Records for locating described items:
──────────────────────────────

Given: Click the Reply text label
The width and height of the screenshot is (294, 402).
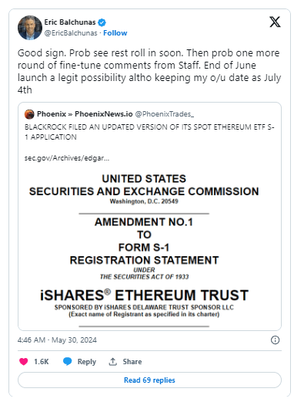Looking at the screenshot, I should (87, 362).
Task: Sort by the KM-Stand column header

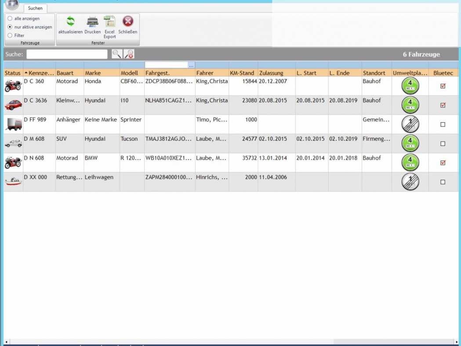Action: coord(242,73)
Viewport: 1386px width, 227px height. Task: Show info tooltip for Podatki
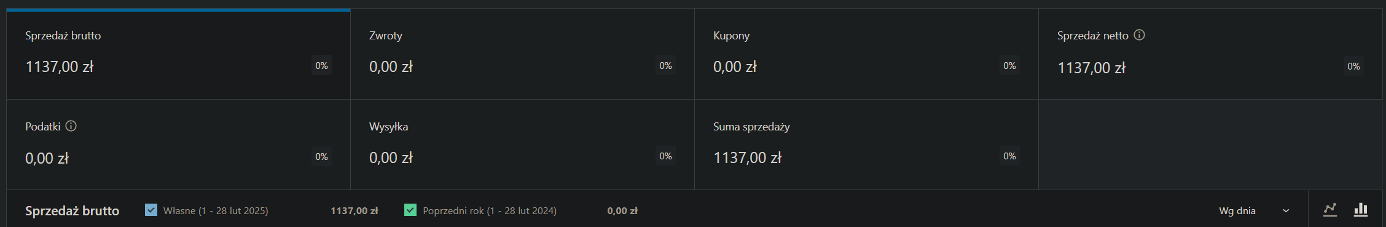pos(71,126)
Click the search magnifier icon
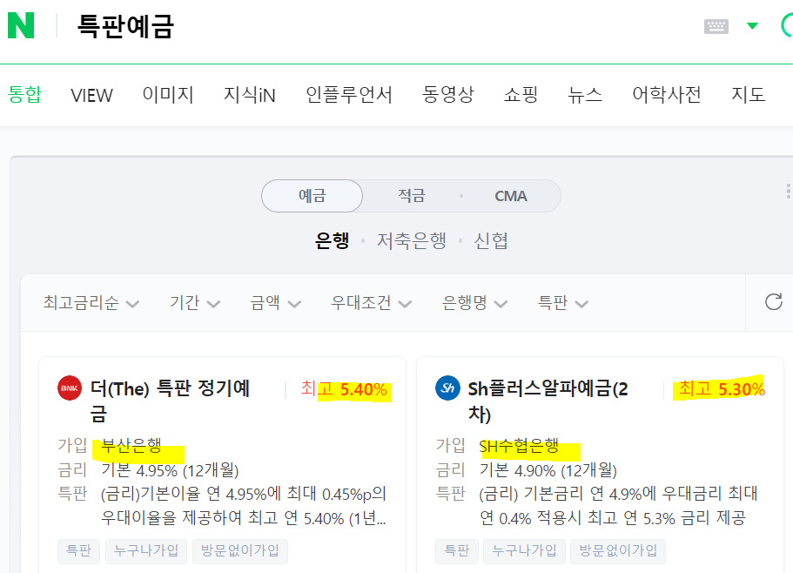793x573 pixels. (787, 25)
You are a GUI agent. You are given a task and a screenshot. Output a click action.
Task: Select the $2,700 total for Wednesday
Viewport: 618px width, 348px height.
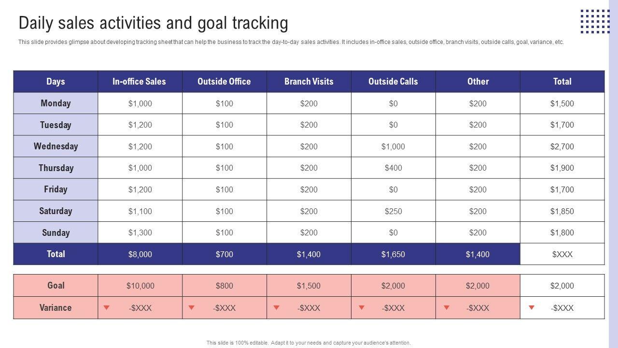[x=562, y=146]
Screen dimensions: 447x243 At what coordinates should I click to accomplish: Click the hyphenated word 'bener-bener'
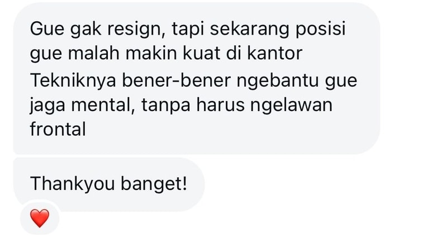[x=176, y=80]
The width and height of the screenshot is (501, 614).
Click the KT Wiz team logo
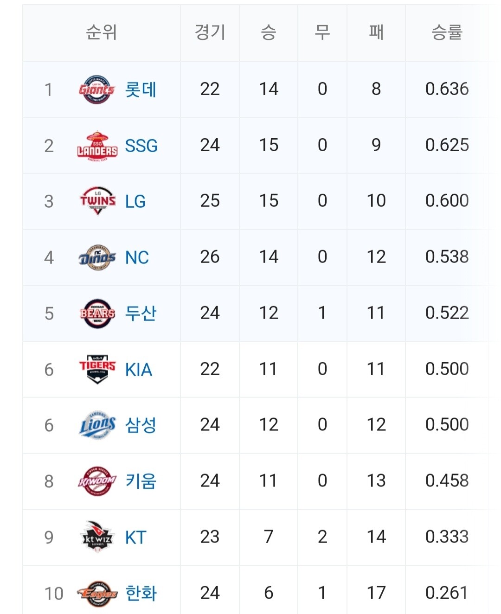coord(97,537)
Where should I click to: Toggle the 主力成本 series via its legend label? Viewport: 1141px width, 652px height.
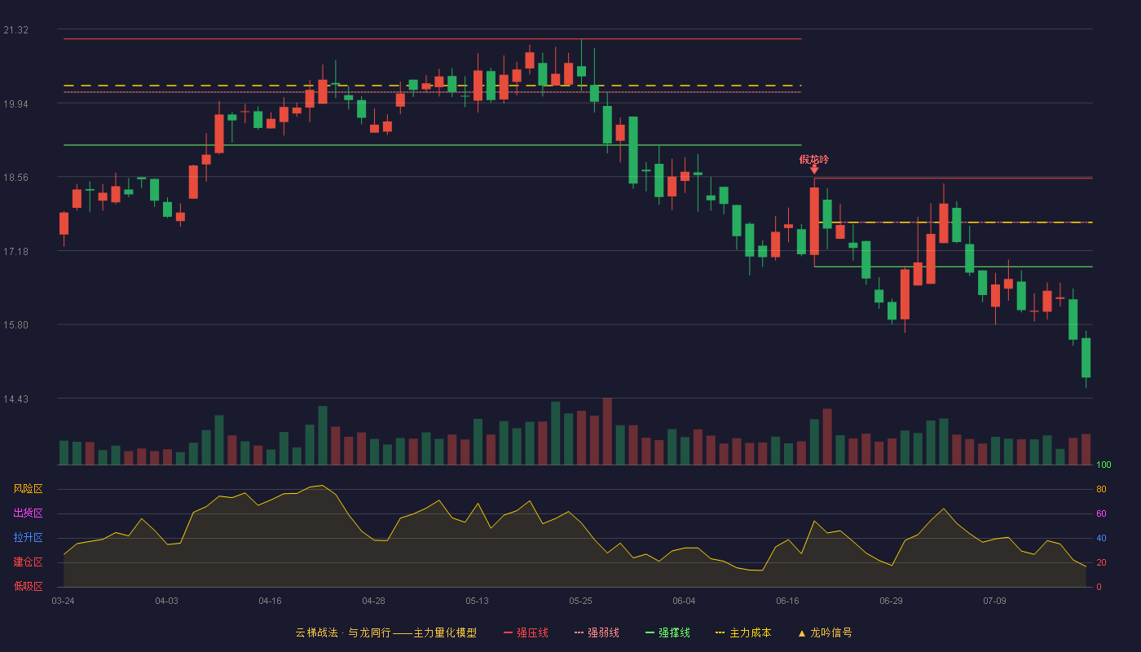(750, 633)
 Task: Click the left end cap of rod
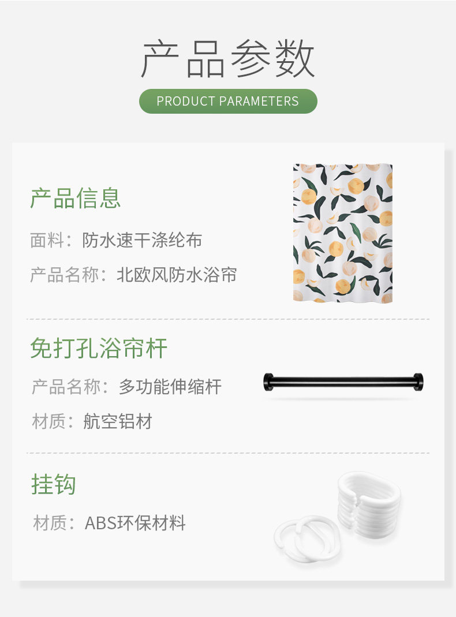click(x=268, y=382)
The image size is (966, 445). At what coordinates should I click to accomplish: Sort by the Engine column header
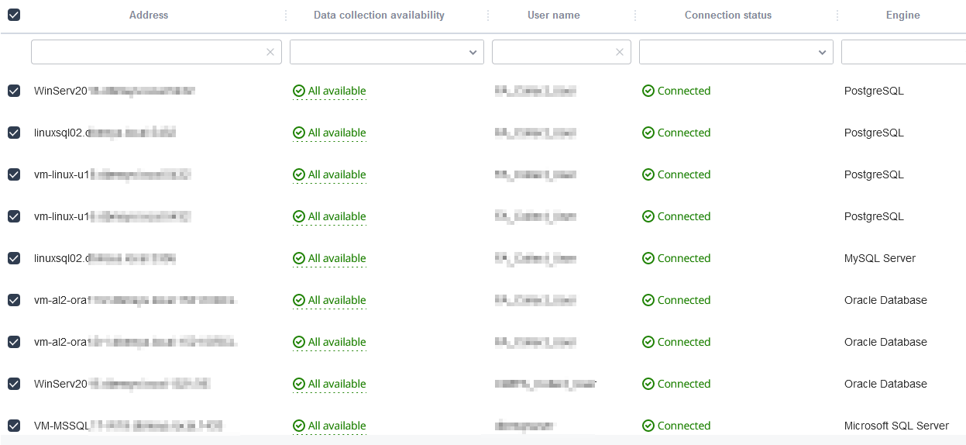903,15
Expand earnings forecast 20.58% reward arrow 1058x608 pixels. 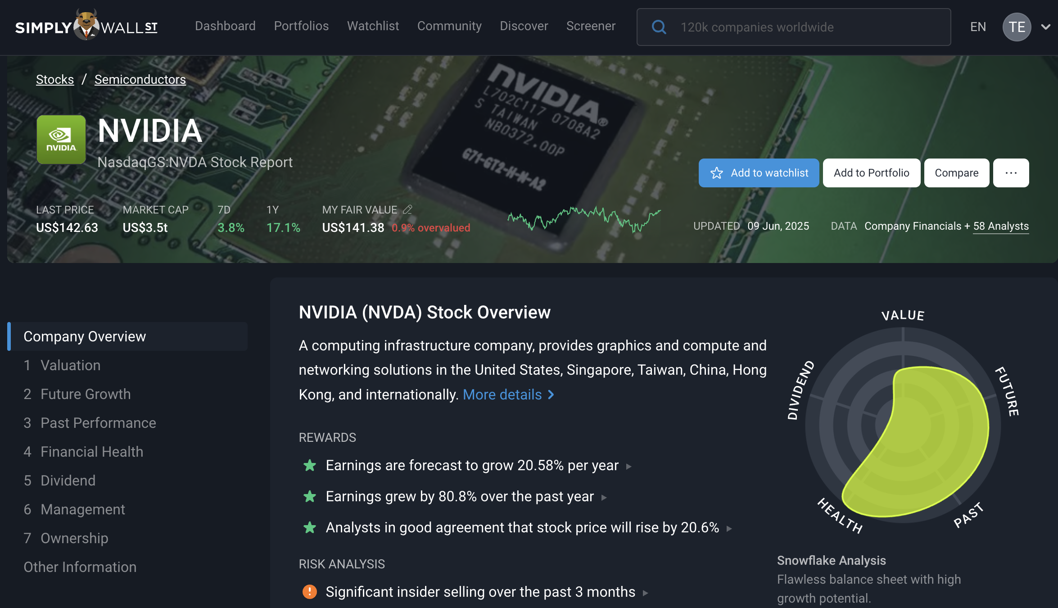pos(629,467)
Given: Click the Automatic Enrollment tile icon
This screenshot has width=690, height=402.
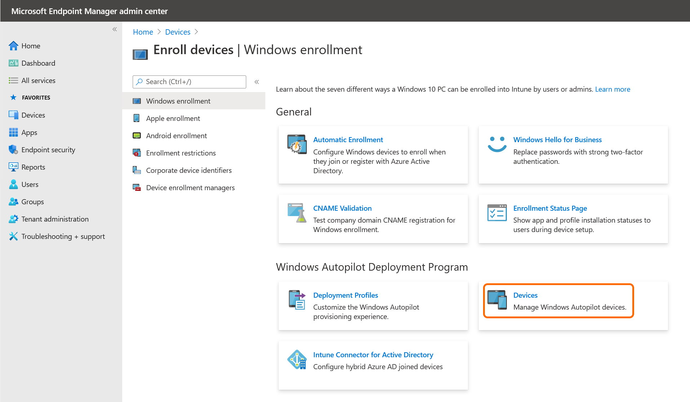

──────────────────────────────

**EXERCISE**
Copy the listing verbatim, starting with its first line and going on through the line with "[x=176, y=80]". Include both of those lines, and leave the pictures out.

**SOLUTION FOR THIS PROBLEM**
Given: Click the Reply text label
The width and height of the screenshot is (294, 402).
Looking at the screenshot, I should (87, 362).
Task: Sort by the KM-Stand column header

Action: coord(242,73)
Viewport: 1386px width, 227px height. Task: Show info tooltip for Podatki
pos(71,126)
Click the search magnifier icon
793x573 pixels. (787, 25)
You are a GUI agent. You are given a task and a screenshot. Output a click action.
Task: Select the $2,700 total for Wednesday
Viewport: 618px width, 348px height.
[x=562, y=146]
Screen dimensions: 447x243 At what coordinates should I click to accomplish: Click the hyphenated word 'bener-bener'
[x=176, y=80]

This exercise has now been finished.